EXERCISE DETAILS: Some entries follow. Reproduce exactly the lines starting at the one with "Image resolution: width=514, height=2576." and stopping after the one with "Concessionaire Brands (167, 2457)".

INPUT DATA:
______________________________

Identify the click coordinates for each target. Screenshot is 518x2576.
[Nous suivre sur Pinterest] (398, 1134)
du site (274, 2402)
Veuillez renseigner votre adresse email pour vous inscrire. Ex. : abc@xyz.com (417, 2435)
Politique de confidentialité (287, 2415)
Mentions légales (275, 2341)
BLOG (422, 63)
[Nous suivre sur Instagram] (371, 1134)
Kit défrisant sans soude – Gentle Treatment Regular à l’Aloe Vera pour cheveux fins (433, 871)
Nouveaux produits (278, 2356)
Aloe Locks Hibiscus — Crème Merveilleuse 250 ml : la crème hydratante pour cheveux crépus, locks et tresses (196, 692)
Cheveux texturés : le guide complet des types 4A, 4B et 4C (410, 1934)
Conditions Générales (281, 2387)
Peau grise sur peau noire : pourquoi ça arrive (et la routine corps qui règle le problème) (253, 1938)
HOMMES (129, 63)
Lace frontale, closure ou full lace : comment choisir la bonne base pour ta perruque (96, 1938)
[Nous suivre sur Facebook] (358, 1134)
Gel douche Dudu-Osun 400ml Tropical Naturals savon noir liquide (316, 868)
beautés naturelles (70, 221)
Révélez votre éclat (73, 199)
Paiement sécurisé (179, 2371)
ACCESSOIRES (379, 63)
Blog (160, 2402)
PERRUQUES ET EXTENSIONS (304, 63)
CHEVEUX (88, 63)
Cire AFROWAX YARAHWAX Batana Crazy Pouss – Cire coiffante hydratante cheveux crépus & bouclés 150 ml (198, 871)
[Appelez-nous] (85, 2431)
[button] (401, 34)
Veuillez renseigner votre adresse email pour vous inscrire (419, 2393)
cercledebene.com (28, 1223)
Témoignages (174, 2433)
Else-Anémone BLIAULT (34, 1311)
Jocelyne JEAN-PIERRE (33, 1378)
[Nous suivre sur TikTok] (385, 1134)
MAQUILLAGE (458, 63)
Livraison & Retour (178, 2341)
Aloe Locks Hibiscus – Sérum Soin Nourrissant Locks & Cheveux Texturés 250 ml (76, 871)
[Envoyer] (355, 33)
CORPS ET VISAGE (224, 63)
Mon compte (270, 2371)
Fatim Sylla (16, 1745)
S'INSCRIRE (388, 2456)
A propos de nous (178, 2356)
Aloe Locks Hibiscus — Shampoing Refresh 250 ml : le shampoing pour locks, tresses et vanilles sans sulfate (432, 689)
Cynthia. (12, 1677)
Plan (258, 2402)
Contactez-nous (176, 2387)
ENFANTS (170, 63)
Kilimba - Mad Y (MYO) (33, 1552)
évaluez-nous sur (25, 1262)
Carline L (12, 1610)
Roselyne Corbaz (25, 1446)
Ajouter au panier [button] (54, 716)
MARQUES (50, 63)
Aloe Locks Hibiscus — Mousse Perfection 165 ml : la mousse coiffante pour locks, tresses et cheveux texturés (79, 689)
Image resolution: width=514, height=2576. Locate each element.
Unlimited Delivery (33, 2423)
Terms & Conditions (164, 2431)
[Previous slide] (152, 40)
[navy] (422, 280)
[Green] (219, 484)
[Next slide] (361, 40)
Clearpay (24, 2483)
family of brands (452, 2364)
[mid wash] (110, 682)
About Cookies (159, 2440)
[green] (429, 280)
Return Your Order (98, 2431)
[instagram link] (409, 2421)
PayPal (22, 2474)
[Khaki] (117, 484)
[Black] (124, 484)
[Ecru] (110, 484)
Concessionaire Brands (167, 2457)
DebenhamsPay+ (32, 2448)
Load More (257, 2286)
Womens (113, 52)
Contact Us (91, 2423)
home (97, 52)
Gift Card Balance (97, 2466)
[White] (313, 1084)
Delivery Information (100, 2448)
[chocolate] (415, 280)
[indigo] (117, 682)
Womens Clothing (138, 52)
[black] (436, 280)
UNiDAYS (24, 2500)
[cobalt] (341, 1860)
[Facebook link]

______________________________

THE ANSWER:
Image resolution: width=514, height=2576. Locate each element.
Unlimited Delivery (33, 2423)
Terms & Conditions (164, 2431)
[Previous slide] (152, 40)
[navy] (422, 280)
[Green] (219, 484)
[Next slide] (361, 40)
Clearpay (24, 2483)
family of brands (452, 2364)
[mid wash] (110, 682)
About Cookies (159, 2440)
[green] (429, 280)
Return Your Order (98, 2431)
[instagram link] (409, 2421)
PayPal (22, 2474)
[Khaki] (117, 484)
[Black] (124, 484)
[Ecru] (110, 484)
Concessionaire Brands (167, 2457)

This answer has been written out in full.